**Objective**
Reproduce, word for word, the passage of the Black Act text below from "The legal rights" to "convict alleged criminals.".

**Text excerpt**
-- BEGIN --

Criminal Law Act 1722
- Parliament of Great Britain
- Long title: An Act for the more effectual punishing wicked and evil disposed Persons going armed in Disguise and doing Injuries and Violence to the Persons and Properties of His Majesty's Subjects, and for the more speedy bringing the Offenders to Justice.
- Citation: 9 Geo. 1. c. 22
- Territorial extent: Great Britain

Dates
- Royal assent: 27 May 1723
- Commencement: 1 June 1723
- Repealed: 1 July 1827

Other legislation
- Amended by: Continuance of 9 Geo. 1. c. 22 Act 1725; Perpetuation of Various Laws Act 1732; Offences Against Persons and Property Act 1736; Universities (Wine Licences) Act 1743; Continuance of Laws (No.2) Act 1750; Continuance, etc., of Acts, 1757;
- Repealed by: Criminal Statutes Repeal Act 1827, s 1
- Relates to: Building Act 1774

Status: Repealed

Text of statute as originally enacted

= Black Act 1723 =

Act of the Parliament of Great Britain

The act 9 Geo. 1. c. 22, commonly known as the Black Act, or the Waltham Black Act, and sometimes called the Black Act 1722, the Black Act 1723, the Waltham Black Act 1722, the Criminal Law Act 1722, or the Criminal Law Act 1723, was an act of the Parliament of Great Britain. It was passed in 1723 in response to a series of raids against landowners by two groups of poachers, known as the Blacks from their habit of blacking their faces when they undertook the raids. The act was expanded over the years and greatly strengthened the criminal law by specifying over 200 capital crimes, many with intensified punishment. Arson, for example, had its definition expanded to include the new crime of burning (or threatening to burn) haystacks.

The legal rights of suspects and defendants under the act were strictly limited. For example, suspects who did not surrender within 40 days could be summarily judged guilty and sentenced to execution, so that if they were apprehended at a later date they could be executed without delay. Villages were punished if they failed to find, prosecute and convict alleged criminals.

The act originated in the aftermath of the South Sea Bubble collapse and the ensuing economic downturn. The Blacks quickly demonstrated both "a calculated programme of action, and a conscious social resentment", and their activities led to the introduction of the Black Act to Parliament on 26 April 1723. The act came into force on 27 May and introduced the death penalty for over 350 criminal offences, including being found disguised in a forest and carrying a weapon; "no other single statute passed during the eighteenth century equalled [the Black Act] in severity, and none appointed the punishment of death in so many cases". A criminal law reform campaign in the early 19th century caused it to be largely repealed on 8 July 1823, when a reform bill introduced by Robert Peel came into force.

The Building Act 1774 (14 Geo. 3. c. 78), which imposed restrictions on exterior decoration, was also known as the Black Act.

-- END --

**Data excerpt**
-- BEGIN --

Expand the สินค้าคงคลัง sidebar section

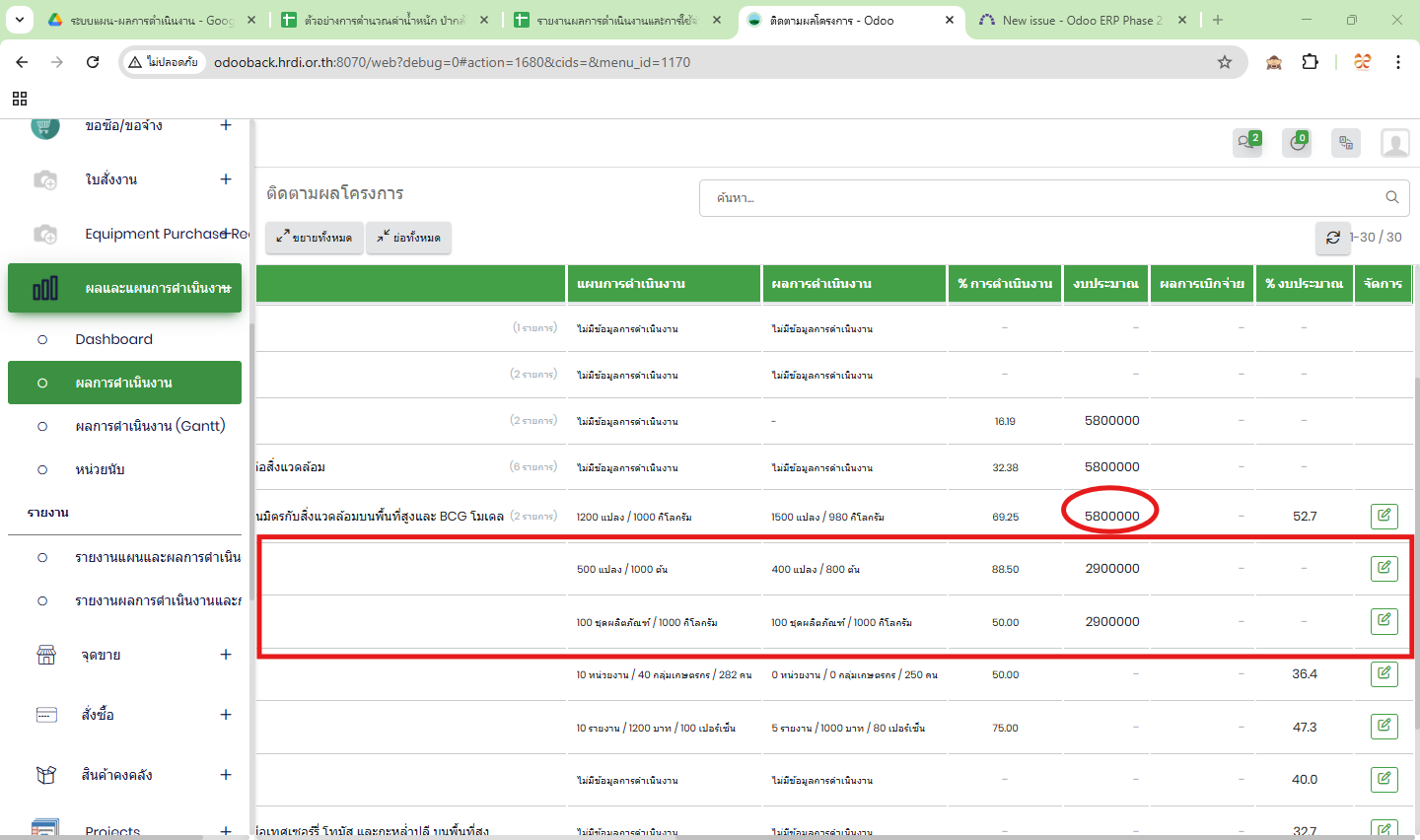226,775

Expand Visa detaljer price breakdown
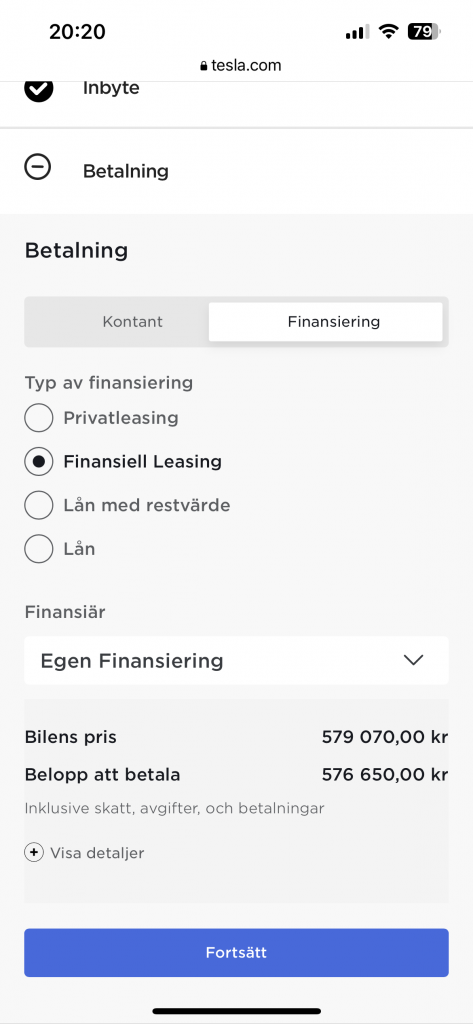[97, 853]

-- END --

**Response to the task**
The legal rights of suspects and defendants under the act were strictly limited. For example, suspects who did not surrender within 40 days could be summarily judged guilty and sentenced to execution, so that if they were apprehended at a later date they could be executed without delay. Villages were punished if they failed to find, prosecute and convict alleged criminals.